Thanks for jogging the old memory banks.
Looks like you are getting that new gear ironed out.
Mike


----------



## Arlon (Feb 8, 2005)

Beautiful shots.. Looks like you had a good vantage point!


----------



## RustyBrown (May 29, 2004)

MT,

That's a great story and that IS Tommy behind the wheel of the vette. Small world...he built the engine that was in Malcolm's '57. 

For you fans of the '57 it is back with it's original owner since Malcolm's passing and it is currently being fitted with a pro stock components in N.C. I will have press access for it's debut at HMP and will keep you guys in the loop. 

I made a huge jump in the learning curve on Sunday and I'm also planning to attend the national event at...Bandimere!!!


----------



## RustyBrown (May 29, 2004)

TooShallow said:


> Very nice Rusty. I hate to say it but it's a definite improvement over your beloved Minolta. Nikon rocks. Running for cover now.


Ouch! Had a lot more excuses way back then though...


----------



## Koru (Sep 25, 2006)

you should have entered that first pic in the Things That Fly contest, Rusty.

rosesm


----------



## Ibeafireman (Jul 24, 2006)

Nice pics Rusty...I wanted to go but I had to be at the bad place (work) all last weekend. I just live down the road a couple of miles from the track and when the big boys come out to run I can hear them at my house.


----------



## Viking48 (Jan 24, 2006)

Ibeafireman said:


> Nice pics Rusty...I wanted to go but I had to be at the bad place (work) all last weekend. I just live down the road a couple of miles from the track and when the big boys come out to run I can hear them at my house.

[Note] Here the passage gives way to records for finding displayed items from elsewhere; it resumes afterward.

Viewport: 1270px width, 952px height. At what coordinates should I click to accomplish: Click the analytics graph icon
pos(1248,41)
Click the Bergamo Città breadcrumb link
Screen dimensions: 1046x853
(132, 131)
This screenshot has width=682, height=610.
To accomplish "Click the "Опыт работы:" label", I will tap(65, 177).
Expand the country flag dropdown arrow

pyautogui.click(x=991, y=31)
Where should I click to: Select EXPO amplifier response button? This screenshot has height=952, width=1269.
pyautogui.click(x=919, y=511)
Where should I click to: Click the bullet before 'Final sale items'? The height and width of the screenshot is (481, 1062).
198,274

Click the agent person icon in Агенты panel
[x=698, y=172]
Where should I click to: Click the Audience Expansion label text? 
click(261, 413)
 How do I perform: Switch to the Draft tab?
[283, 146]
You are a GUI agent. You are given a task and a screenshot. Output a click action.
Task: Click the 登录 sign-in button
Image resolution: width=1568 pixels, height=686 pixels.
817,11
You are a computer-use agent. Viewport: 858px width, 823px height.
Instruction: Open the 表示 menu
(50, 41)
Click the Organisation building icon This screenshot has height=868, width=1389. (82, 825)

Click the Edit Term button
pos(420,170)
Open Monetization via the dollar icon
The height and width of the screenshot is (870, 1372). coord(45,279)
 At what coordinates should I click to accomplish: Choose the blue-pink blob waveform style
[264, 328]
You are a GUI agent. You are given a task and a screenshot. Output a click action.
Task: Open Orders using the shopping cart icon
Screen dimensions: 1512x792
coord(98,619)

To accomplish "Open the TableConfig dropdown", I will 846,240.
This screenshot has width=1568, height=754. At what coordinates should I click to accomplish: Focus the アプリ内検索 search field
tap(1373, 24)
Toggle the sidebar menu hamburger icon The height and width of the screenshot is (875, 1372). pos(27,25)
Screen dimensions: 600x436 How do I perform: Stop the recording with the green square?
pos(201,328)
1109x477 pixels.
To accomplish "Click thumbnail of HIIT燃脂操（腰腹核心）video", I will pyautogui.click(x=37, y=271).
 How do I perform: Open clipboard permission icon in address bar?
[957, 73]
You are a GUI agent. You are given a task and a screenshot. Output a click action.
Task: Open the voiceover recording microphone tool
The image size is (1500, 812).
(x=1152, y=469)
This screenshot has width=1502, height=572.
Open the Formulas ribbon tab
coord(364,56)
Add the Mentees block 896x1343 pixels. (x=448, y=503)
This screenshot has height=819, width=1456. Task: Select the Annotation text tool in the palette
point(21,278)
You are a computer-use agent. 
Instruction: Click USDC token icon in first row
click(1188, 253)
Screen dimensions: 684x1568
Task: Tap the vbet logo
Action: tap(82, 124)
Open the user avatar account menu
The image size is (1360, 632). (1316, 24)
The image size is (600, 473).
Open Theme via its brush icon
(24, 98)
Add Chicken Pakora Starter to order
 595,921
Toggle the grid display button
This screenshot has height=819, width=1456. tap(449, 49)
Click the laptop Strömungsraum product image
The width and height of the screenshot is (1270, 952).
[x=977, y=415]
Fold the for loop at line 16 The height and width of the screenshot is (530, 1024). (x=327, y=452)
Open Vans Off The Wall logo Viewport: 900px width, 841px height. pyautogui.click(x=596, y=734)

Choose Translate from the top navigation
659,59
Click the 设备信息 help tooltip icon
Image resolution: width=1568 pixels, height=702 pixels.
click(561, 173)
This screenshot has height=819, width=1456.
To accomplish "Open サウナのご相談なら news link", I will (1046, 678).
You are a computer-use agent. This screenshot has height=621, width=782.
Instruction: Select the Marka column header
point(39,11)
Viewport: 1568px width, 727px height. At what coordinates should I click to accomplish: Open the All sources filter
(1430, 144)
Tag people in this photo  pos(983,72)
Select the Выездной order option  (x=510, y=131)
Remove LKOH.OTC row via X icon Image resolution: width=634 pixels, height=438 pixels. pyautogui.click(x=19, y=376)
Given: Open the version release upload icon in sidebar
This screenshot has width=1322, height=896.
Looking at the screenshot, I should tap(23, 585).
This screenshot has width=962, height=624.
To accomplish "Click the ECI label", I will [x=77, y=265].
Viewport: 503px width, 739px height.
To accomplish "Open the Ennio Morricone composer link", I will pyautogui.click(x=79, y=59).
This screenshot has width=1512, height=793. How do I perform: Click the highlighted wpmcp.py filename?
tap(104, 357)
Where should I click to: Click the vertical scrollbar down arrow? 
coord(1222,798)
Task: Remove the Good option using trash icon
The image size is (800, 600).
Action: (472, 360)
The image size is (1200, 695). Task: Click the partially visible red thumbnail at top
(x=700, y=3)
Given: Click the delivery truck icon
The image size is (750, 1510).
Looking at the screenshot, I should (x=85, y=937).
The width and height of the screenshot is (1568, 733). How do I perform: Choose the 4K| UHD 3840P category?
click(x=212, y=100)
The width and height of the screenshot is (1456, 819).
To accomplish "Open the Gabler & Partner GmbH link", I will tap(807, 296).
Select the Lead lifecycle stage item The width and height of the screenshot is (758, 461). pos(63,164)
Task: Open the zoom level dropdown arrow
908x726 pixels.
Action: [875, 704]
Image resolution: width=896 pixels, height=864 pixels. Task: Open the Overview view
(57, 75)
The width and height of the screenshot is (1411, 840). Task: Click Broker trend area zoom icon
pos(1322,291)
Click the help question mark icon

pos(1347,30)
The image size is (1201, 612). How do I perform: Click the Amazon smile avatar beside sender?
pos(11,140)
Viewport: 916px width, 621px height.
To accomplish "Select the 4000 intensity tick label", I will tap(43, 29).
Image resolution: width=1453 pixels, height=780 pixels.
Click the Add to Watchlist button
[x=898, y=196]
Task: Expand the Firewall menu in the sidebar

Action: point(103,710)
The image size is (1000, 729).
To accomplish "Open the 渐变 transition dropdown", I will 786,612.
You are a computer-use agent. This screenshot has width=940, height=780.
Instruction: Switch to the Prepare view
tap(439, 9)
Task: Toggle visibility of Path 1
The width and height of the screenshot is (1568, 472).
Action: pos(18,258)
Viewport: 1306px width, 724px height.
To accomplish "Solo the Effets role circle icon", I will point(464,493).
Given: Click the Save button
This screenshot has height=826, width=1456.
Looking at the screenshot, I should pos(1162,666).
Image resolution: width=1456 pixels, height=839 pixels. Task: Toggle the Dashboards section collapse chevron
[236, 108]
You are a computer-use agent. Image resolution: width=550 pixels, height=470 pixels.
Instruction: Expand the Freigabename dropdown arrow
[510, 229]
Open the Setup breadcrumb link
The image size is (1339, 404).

I used to live in Chaparral Village and we could hear them often. You could always tell when the big dogs were running 'cause all you'd hear was a quick Brruup.


----------



## MT Stringer (May 21, 2004)

Even at work at the Chevron Cedar Bayou plant, we could hear the big boys if the wind was blowing just right. My buddy Hubert climbed a tall structure with his binocs and when he came down he reported: " Well, I've been to the races and the red car beat the white one!" 

Mike


----------



## stargazer (May 24, 2004)

*OK This is for the oldies*

I remember when the Houston International was in Dickinson, My x and I would take the jeep across the back pasture to watch. We would be a the end across from the run out. Did get to see a few not stop in time.....


----------



## Donnie Hayden (Mar 7, 2005)

I wish I would have had my 55-200 lens when I went saturday. I bought a Nikon D40 and was using the kit 18-55 lens. I took over 200 photos, some good ones, some iffy ones.

Here is one of my son


----------



## Donnie Hayden (Mar 7, 2005)

Anyone headed out to the track this saturday?


----------